Data entries:
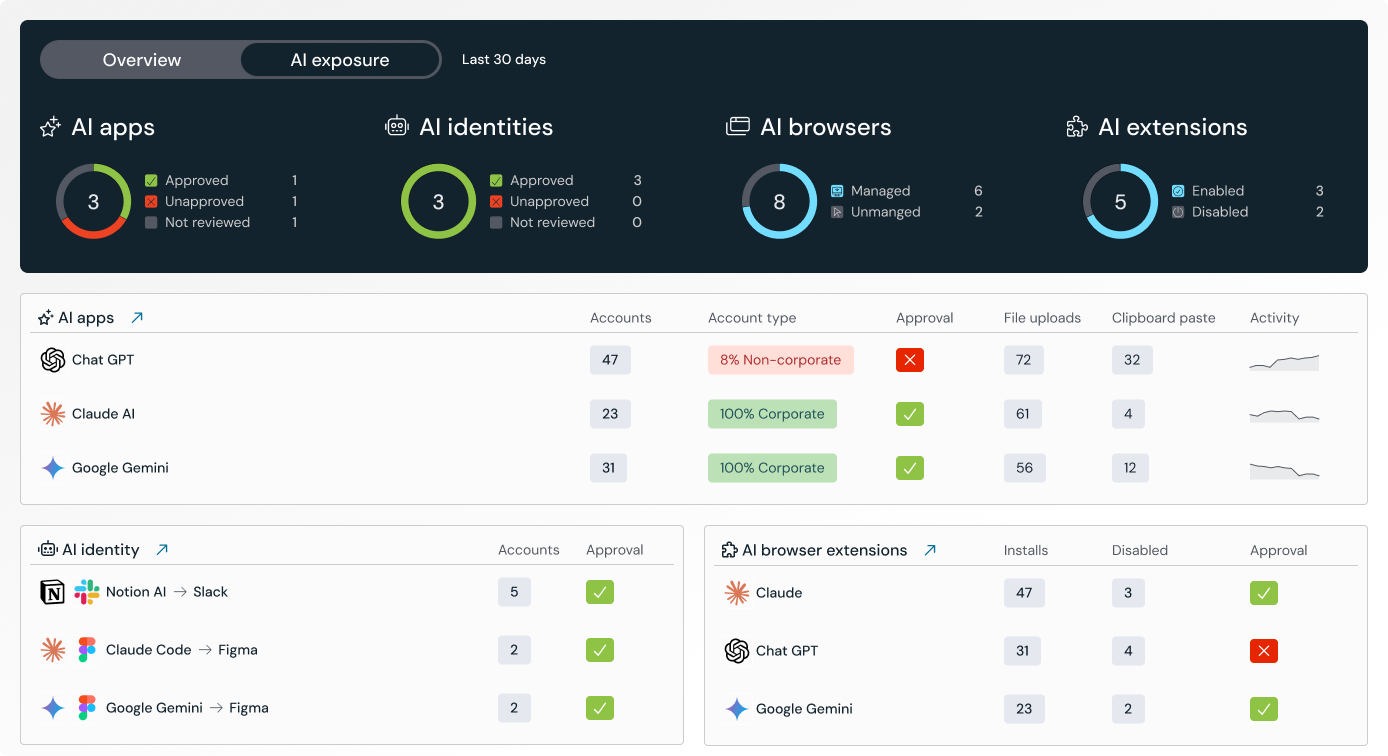Click the Figma icon beside Claude Code
This screenshot has width=1388, height=756.
[87, 650]
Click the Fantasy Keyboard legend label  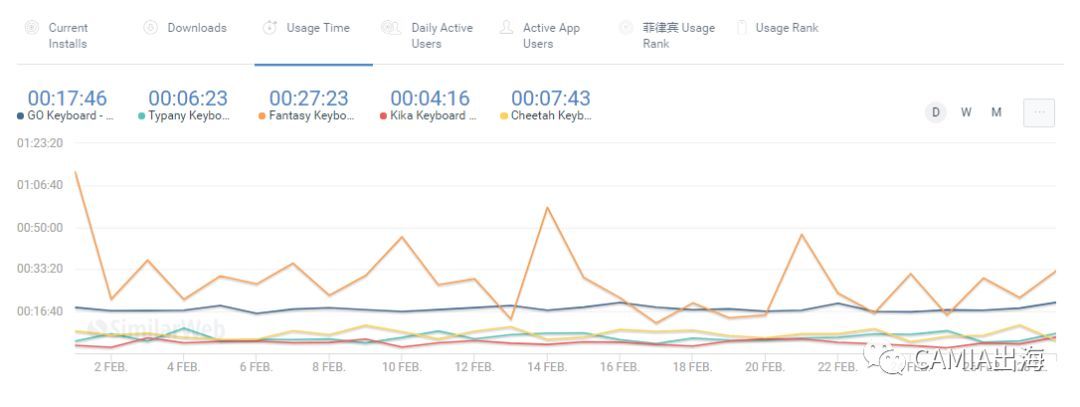tap(311, 116)
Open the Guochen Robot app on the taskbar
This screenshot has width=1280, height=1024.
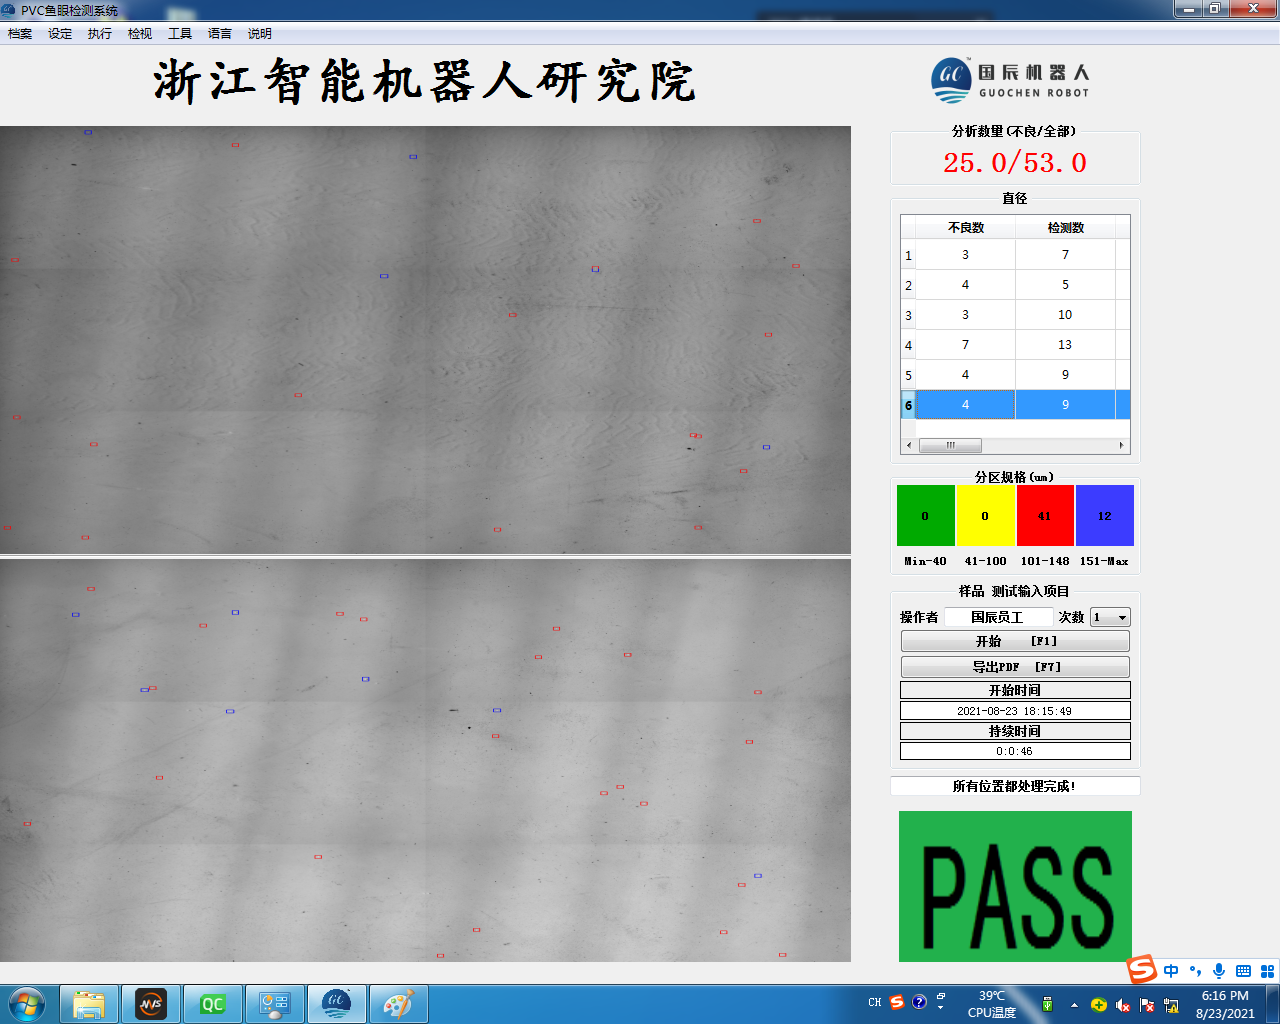point(337,1003)
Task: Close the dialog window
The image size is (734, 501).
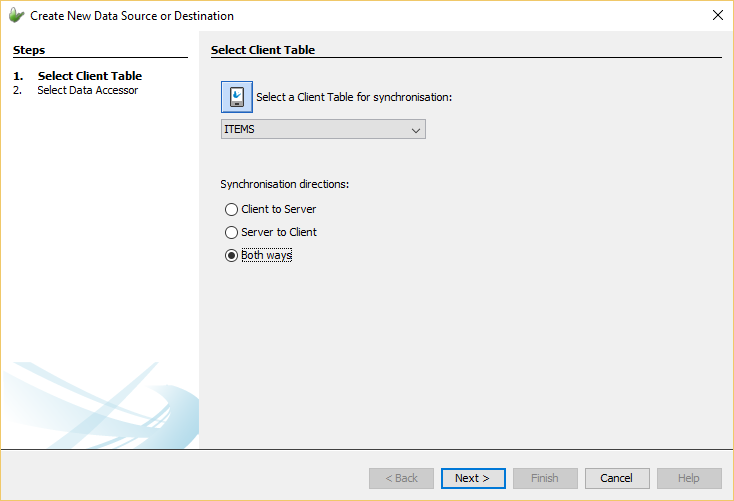Action: tap(717, 15)
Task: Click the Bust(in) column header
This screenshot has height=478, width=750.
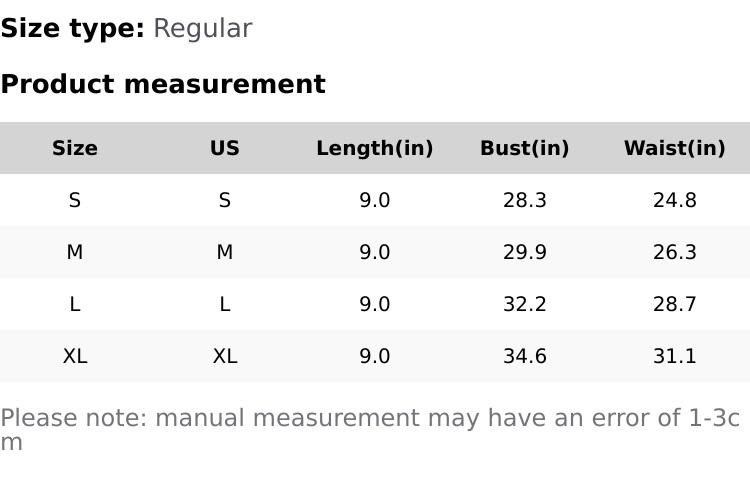Action: 524,148
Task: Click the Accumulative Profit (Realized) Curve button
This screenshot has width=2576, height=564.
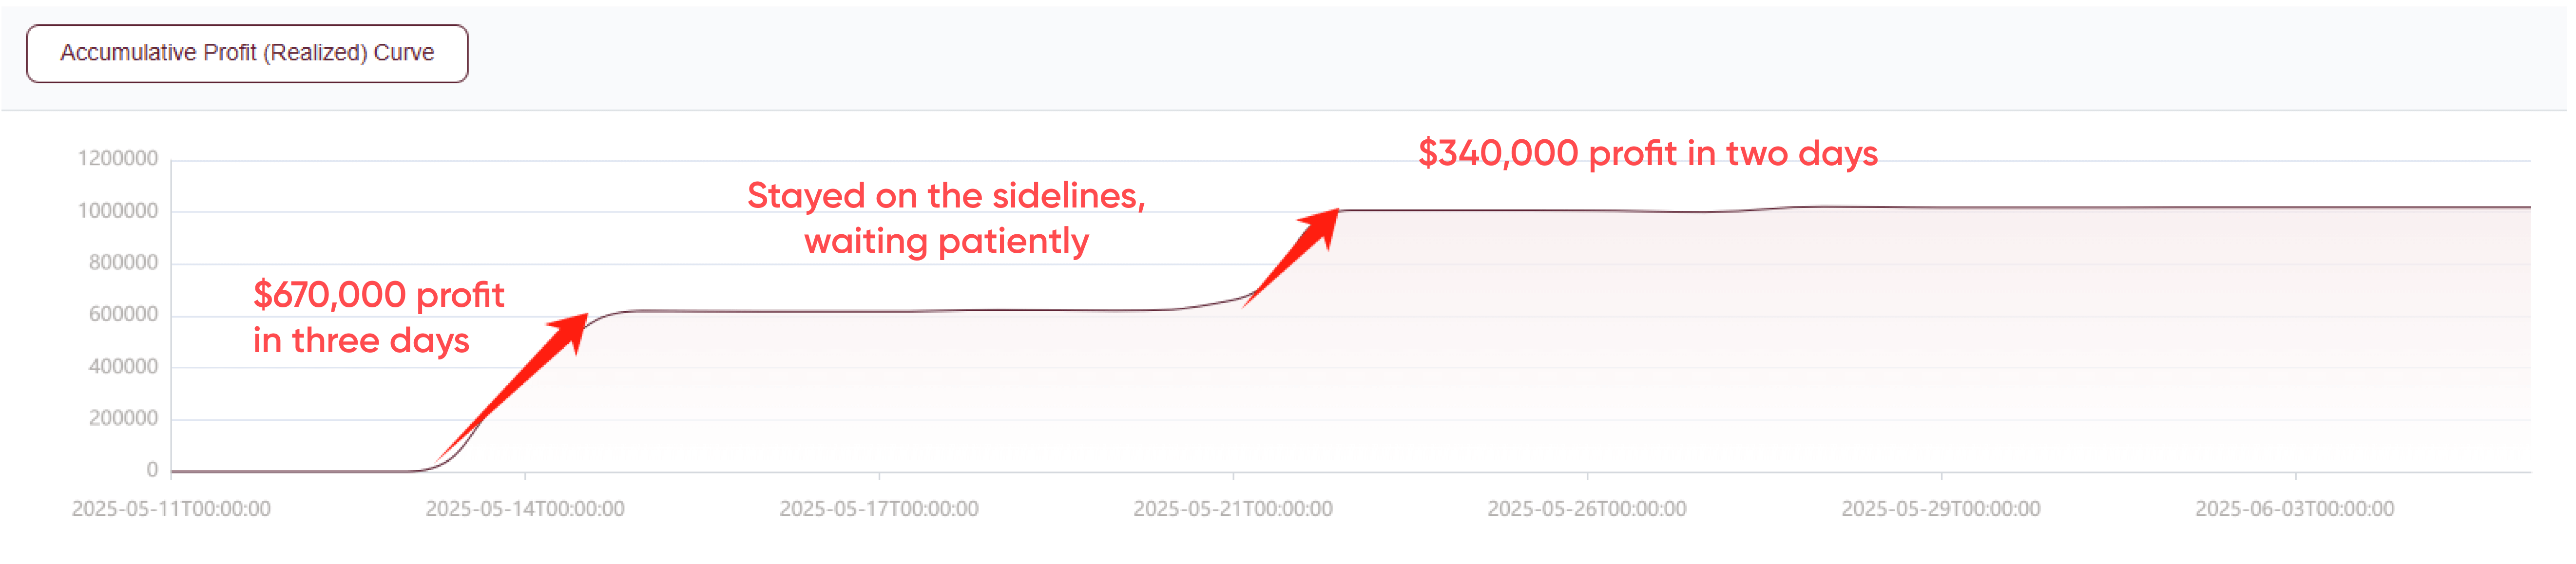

- _EXERCISE OBJECTIVE_
Quote, without alteration, the lines running from the line containing "The image size is (734, 501)." to the last line of the entries, and include no pictures.

- _RESULT BELOW_
The image size is (734, 501).
Action: tap(717, 15)
Task: Click the Bust(in) column header
This screenshot has height=478, width=750.
Action: 524,148
Task: Click the Accumulative Profit (Realized) Curve button
This screenshot has width=2576, height=564.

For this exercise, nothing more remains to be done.